The development of heat stroke involves a transition from a compensatory phase, where thermoregulatory mechanisms attempt to maintain core body temperature, to a decompensatory phase where heat production exceeds heat dissipation. During the compensatory phase, the body attempts to dissipate heat through mechanisms such as vasodilation of cutaneous blood vessels and increased sweating. However, as heat stress continues, the circulatory system becomes overwhelmed, leading to a reduction in circulating blood volume and a subsequent decrease in cardiac output. When the heart can no longer meet the demands of thermoregulation, heat stroke ensues (Epstein and Yanovich, 2019). Heat stress disrupts the integrity of endothelial tight junctions, leading to increased permeability and leakage of plasma proteins. This results in a reduction of intravascular volume and the accumulation of fluid in tissues, causing edema. In addition, heat stress induces endothelial injury, leading to increased vascular permeability, reduced blood volume, tissue edema, and the migration of inflammatory cells. These changes further exacerbate circulatory failure and multi-organ dysfunction.

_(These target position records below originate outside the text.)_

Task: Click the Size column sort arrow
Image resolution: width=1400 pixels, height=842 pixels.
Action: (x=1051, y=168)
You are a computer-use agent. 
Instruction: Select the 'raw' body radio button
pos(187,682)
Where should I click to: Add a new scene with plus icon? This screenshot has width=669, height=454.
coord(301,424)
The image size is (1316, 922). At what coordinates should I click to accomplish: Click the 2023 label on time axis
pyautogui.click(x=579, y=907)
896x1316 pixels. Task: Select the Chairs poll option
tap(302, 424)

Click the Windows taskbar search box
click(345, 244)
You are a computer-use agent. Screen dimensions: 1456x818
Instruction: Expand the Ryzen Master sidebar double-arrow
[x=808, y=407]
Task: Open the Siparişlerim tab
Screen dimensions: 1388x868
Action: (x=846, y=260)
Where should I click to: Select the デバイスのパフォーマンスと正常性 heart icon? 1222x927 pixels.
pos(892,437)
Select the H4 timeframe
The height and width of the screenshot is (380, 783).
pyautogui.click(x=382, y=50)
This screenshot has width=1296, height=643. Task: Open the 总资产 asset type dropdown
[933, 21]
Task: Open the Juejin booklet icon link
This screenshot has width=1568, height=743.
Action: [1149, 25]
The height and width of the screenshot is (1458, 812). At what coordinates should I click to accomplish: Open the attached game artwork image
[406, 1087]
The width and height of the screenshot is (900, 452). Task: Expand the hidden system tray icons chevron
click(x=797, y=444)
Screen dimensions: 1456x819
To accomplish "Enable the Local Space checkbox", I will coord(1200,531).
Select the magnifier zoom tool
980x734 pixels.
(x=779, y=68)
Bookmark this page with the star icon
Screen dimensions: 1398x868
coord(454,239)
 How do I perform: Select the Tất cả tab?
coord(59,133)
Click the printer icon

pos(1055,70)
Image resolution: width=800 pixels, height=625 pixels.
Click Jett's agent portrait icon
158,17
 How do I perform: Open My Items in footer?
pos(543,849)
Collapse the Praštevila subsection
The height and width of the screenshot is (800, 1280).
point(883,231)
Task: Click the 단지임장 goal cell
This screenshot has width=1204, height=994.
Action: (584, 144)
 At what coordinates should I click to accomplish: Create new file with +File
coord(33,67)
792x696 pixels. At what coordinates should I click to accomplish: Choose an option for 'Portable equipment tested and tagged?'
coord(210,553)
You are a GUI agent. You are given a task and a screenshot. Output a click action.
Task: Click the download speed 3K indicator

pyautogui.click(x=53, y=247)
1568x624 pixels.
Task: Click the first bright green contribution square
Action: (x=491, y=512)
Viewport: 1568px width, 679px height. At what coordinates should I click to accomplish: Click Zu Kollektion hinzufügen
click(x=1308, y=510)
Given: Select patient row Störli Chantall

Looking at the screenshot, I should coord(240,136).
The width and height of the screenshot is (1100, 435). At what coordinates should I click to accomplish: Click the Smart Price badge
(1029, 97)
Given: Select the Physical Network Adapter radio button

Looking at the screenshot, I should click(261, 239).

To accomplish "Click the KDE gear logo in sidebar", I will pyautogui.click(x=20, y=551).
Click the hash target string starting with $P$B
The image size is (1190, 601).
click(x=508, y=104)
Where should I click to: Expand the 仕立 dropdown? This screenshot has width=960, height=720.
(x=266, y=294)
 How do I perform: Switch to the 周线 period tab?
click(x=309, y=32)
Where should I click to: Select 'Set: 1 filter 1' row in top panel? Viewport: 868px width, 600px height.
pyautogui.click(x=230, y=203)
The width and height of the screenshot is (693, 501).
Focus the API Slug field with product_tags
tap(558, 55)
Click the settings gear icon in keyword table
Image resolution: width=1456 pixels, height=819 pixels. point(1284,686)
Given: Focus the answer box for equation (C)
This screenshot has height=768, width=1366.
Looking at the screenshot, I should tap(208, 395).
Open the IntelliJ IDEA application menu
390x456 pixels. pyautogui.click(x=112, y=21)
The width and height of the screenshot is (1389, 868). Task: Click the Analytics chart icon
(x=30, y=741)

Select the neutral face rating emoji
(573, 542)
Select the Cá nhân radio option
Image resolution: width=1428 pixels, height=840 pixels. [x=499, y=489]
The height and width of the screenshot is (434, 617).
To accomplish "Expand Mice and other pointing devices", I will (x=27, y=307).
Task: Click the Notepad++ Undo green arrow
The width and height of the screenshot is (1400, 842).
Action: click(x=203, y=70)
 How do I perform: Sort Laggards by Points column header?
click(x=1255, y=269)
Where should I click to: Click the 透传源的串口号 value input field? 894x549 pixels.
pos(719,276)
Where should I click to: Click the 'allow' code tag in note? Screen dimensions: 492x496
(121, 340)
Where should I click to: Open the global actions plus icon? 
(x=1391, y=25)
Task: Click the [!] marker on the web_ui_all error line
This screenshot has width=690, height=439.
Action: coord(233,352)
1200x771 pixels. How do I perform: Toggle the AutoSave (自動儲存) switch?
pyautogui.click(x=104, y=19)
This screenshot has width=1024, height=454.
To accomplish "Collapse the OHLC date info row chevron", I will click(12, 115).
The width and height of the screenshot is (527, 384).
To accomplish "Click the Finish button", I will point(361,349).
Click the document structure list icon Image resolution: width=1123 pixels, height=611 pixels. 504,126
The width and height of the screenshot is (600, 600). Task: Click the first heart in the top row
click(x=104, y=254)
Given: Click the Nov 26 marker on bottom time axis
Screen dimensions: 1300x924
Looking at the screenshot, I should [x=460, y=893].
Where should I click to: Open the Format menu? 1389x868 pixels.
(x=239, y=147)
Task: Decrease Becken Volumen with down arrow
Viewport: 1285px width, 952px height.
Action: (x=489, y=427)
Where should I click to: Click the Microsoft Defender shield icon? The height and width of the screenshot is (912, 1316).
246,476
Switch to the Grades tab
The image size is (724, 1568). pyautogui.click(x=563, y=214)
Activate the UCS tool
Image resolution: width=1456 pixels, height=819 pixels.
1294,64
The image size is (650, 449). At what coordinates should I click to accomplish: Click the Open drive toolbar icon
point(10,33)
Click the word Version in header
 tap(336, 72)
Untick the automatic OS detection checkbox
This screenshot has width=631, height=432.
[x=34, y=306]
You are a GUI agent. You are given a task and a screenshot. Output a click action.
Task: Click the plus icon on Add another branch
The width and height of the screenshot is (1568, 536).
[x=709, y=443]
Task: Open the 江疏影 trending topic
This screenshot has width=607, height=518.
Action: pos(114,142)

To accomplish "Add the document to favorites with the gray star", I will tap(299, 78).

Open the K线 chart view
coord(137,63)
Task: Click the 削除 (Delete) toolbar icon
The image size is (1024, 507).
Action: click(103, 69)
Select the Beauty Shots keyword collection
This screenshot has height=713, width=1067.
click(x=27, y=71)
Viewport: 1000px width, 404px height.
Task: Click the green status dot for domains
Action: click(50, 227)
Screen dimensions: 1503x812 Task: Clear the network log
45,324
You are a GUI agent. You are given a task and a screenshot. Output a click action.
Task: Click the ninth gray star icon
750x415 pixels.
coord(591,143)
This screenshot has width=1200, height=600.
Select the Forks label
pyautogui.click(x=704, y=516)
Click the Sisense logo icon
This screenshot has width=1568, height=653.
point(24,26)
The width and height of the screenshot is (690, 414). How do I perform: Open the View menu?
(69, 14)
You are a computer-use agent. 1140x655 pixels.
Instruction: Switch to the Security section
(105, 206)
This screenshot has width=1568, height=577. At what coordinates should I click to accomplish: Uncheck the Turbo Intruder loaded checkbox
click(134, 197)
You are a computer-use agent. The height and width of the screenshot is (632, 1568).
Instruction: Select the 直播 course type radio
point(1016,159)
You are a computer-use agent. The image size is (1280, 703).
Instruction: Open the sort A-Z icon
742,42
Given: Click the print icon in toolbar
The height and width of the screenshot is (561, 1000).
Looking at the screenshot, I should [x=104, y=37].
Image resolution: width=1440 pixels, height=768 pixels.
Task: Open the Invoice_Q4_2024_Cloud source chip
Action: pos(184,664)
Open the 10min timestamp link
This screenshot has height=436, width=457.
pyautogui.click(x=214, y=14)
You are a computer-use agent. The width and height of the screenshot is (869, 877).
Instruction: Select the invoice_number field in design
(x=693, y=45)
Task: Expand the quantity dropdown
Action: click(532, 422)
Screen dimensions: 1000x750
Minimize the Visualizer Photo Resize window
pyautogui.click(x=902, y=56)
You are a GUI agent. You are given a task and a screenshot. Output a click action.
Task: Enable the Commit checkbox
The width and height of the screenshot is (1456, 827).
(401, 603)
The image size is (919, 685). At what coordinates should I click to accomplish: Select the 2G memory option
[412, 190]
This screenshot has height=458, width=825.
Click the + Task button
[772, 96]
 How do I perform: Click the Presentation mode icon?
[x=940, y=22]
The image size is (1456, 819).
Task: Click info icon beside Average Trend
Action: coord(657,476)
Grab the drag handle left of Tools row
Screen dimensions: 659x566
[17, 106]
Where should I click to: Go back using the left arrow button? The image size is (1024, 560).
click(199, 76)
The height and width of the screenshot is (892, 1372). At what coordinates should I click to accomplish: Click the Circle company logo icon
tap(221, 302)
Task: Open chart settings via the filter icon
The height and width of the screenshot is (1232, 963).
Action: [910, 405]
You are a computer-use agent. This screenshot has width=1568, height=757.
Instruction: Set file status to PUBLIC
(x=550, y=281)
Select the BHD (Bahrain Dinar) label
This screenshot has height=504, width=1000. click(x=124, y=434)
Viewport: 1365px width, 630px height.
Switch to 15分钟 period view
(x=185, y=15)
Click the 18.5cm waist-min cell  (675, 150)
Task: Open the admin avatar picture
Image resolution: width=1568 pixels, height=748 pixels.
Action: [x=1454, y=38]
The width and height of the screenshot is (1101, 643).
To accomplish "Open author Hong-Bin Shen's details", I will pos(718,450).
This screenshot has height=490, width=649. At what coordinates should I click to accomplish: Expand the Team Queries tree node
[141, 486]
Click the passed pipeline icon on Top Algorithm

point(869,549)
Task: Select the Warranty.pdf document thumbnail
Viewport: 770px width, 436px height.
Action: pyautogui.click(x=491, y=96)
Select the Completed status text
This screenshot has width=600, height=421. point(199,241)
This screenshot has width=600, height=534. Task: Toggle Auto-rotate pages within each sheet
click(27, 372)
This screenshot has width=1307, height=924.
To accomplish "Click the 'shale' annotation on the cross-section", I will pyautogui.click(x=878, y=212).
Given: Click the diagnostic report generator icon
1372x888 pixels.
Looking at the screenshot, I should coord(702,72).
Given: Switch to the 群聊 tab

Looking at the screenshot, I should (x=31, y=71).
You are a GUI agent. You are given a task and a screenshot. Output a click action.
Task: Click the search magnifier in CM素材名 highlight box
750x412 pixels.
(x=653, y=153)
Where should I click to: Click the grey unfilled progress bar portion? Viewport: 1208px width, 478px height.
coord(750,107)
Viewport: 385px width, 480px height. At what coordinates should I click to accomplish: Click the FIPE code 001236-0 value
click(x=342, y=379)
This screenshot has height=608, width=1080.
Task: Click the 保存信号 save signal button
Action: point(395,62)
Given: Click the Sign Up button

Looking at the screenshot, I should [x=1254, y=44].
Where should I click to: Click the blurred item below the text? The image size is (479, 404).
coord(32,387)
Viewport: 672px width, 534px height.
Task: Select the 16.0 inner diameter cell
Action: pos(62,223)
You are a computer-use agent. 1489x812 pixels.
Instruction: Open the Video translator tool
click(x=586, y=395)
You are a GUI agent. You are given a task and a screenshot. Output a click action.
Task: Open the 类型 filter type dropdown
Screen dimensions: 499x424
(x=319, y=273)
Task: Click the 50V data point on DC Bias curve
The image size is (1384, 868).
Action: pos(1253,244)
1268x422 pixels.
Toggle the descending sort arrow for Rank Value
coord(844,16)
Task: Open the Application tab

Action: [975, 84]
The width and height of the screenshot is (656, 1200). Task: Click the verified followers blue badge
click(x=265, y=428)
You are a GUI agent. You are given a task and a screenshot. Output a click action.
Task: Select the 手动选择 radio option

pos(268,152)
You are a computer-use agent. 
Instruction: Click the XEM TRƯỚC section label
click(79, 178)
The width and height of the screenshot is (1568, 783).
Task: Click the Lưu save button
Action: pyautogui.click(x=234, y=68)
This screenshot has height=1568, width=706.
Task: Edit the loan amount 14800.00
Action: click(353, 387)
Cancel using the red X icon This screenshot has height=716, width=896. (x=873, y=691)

3.2 Role of heat-induced coagulopathy
In severe heat stroke cases, clinical studies have reported a 48% incidence of DIC as a life-threatening complication (Huisse et al., 2008; Hemmelgarn and Gannon, 2013; Hifumi et al., 2018). Critically, patients who develop DIC exhibit significantly higher rates of multiorgan dysfunction and heat stroke-related mortality compared to those without coagulopathy. The pathophysiology of heat-induced coagulopathy is complex and not fully understood. However, it is believed that heat stress can trigger the release of various procoagulant factors, such as vWF and factor VIII, from vascular endothelial cells. These factors promote intravascular thrombosis by enhancing platelet aggregation and activation (da Cruz et al., 2019). Additionally, heat stress can lead to endothelial dysfunction, characterized by the loss of anticoagulant properties and increased expression of adhesion molecules, further contributing to the prothrombotic state. Inflammatory activation also plays a crucial role in the development of heat-induced coagulopathy. Heat stress can induce the release of pro-inflammatory cytokines, such as IL-6 and TNF-α, which in turn activate the coagulation system (Pennings et al., 2022). This interaction between inflammation and coagulation creates a self-amplifying loop, leading to the formation of microthrombi and further endothelial damage (Sylman et al., 2015). Despite its clinical significance, the precise pathophysiological mechanisms underlying heat stroke-induced coagulopathy remain incompletely characterized. Further mechanistic investigations are necessary to identify potential therapeutic targets.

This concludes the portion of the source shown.